* Exercise directions *
Exact copies of the lines below, from the one with "Image resolution: width=690" up to and including the one with "Task: Click the", are what this calls for; leave out pictures.

[[ Data for the task open ]]

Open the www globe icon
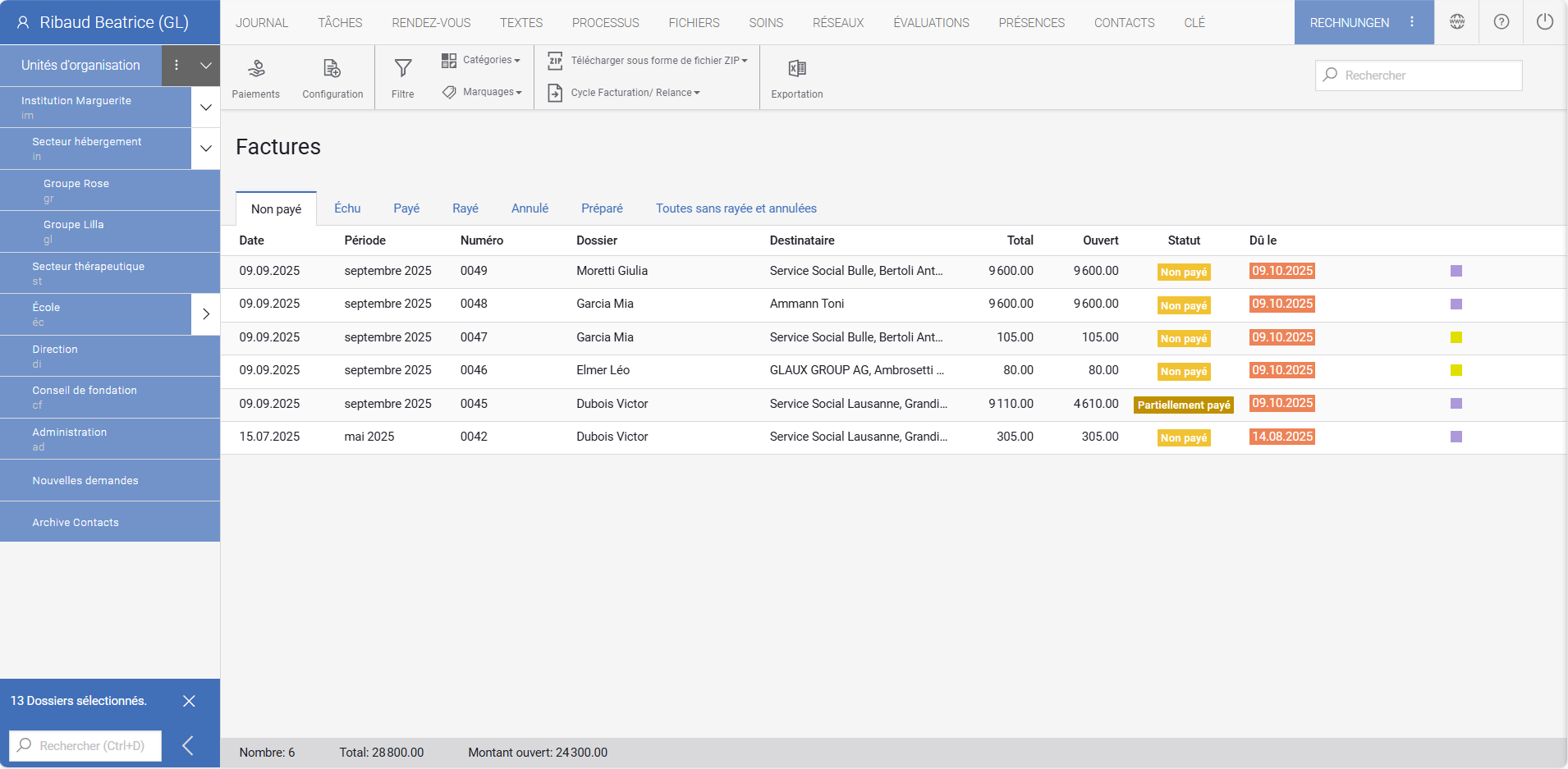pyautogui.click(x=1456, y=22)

[[ Data for the task closed ]]
[[ Data for the task open ]]

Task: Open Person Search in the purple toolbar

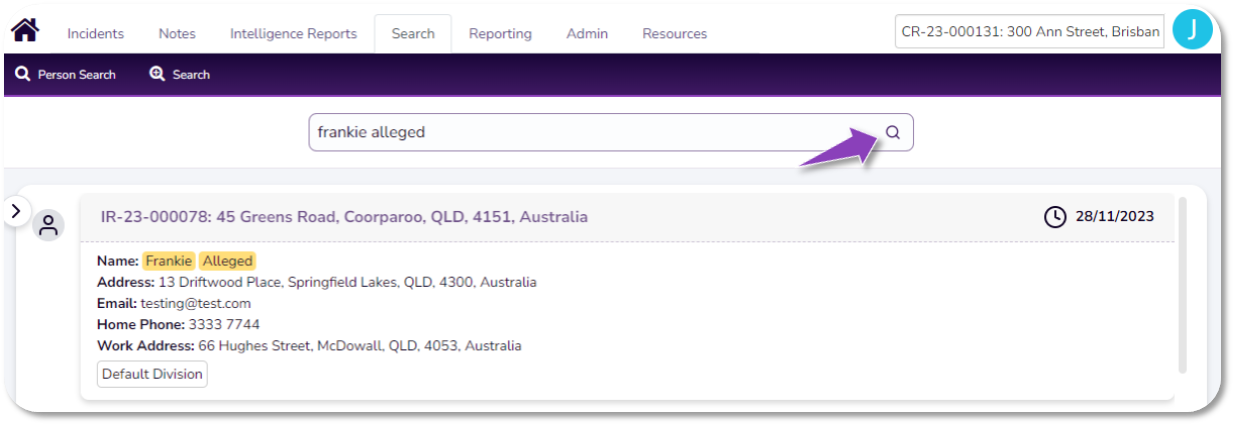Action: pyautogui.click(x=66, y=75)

[[ Data for the task closed ]]
[[ Data for the task open ]]

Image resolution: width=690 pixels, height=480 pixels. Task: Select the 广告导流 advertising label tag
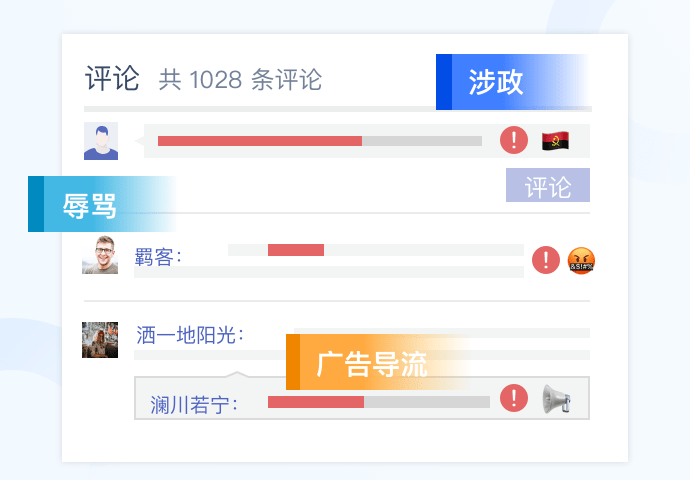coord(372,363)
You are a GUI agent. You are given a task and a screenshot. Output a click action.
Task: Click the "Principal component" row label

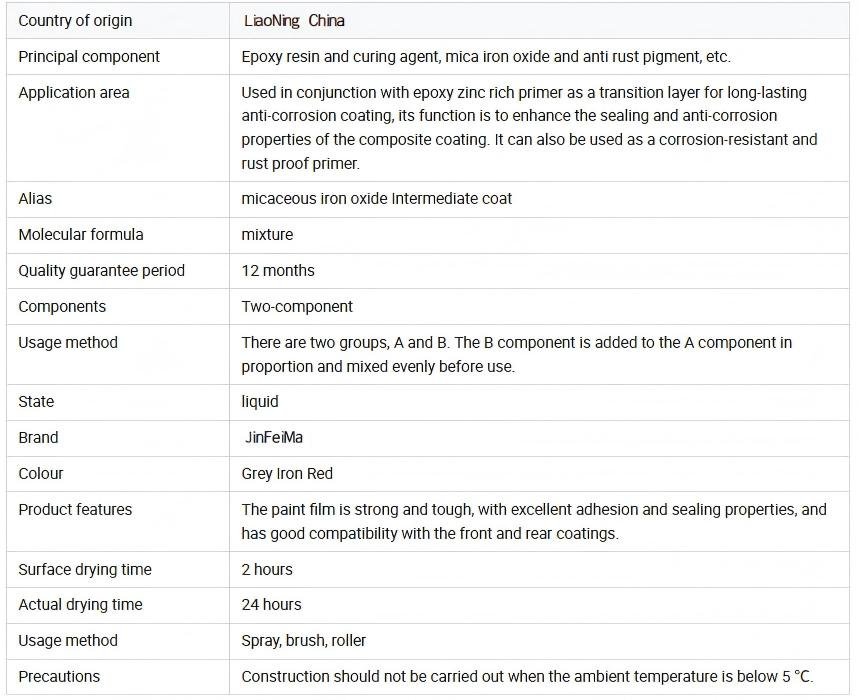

[[ Data for the task closed ]]

* Reply *
Image resolution: width=690 pixels, height=480 pixels. Task: Select the 广告导流 advertising label tag
coord(372,363)
You are a GUI agent. You are given a task and a screenshot. Output a click action.
Task: Click the "Principal component" row label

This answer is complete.